A PRESHCO Impresh(c)on

This last blog took a long time to come to fruition, because I have been at a loss for words on concluding the fall 2018 PRESHCO blog (both metaphorically, and literally - since I feel like my English skills are deteriorating as my Spanish usage increased in the past semester). PRESHCO has been one of the most fun and rewarding semesters of my life because of the place, and mostly, as Avery (one of the preshquitas) said, “the people”. As I adapt myself to the rhythm of the new semester, I wonder how I could finish the last blog on the high note PRESHCO has left me on. Thinking back to just a couple months ago when I first landed in Madrid with a bunch of strangers, I had no idea that we were going to end up being such good friends by the 18th of December.

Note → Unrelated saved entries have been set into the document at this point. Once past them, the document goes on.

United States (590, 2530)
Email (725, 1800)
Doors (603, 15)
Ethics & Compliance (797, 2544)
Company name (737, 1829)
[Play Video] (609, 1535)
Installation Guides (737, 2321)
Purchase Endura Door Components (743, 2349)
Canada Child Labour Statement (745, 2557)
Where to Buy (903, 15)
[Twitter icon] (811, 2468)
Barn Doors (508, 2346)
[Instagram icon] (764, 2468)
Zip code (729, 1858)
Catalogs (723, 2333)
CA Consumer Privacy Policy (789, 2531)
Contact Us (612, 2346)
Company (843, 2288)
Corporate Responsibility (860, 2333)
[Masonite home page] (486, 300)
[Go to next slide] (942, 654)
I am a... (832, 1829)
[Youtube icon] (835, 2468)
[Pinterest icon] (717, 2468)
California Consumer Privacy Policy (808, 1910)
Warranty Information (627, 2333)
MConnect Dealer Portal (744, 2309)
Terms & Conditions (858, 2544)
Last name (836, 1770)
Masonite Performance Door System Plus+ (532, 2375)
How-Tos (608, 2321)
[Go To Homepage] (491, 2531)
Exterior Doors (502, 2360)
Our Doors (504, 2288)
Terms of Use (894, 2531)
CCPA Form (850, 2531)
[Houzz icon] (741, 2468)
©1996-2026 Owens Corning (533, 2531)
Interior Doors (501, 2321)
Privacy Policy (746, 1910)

So, let’s start where it began, and end at the end.

 

At our welcome reception in Cordoba, Kim, our site director, said something that is still fresh in my mind. In her welcoming speech, she talked about “identities”. She said, and I paraphrase, “our identities are the combination of all the experiences we’ve been through. We come to a place with some experiences and leave with new ones, and the fragments of these experiences in turn mould who we are and what we will become.” I thought about her words throughout the semester, during my trip afterwards, up till now when I started my next program. I took note of the little things that are unique to each person that I’ve met - like my host family that always has chocolate after lunch; like that Argentinian woman that puts a pinch of cinnamon into her macaronis; like that Spanish girl that makes her toasts ON instead of IN the toaster because the slice wouldn’t fit and she doesn’t feel like buying an new one… interestingly, theses little details that I remember all take place in the kitchen, perhaps my mind is influenced by the book we read for PRESHCO’s cinema class “Como Agua Para Chocolate”.

At the ending ceremony, Kisa (a preshquita that’s in Cordoba for the full year) performed our own mashup of “Somewhere only we know” and “Someone like you”, dedicated to everyone that has made our experience so wonderful, and we hope to find “somewhere like you” in our future too. We celebrated a night of music, dance and good food, and I saw my host mom dance for the first time! My arabic professor in Salamanca told me that I’d want to visit Cordoba again after taking her class, and she’s right. I kept telling people that I’d come back to Cordoba to visit, and I wasn’t just saying it to be polite. I meant it.

I tread the ancient paths of Cordoba in 4-inch stilettos to attend the reception that day (upon my host family’s advice against it but I was stubborn) and walked home barefoot because my feet hurt so much; at the last dinner, I strutted in the same stilettos and danced in them as well. Maybe Cordoba has taught me to master the art of dancing in heels these past months, but more importantly, I walk away with joy and (some) tears of the beautiful memories I was able to create here with the amazing people. I’m still, very much, IMPREShcoed (I tried on this last pun, la intención es lo que cuenta)!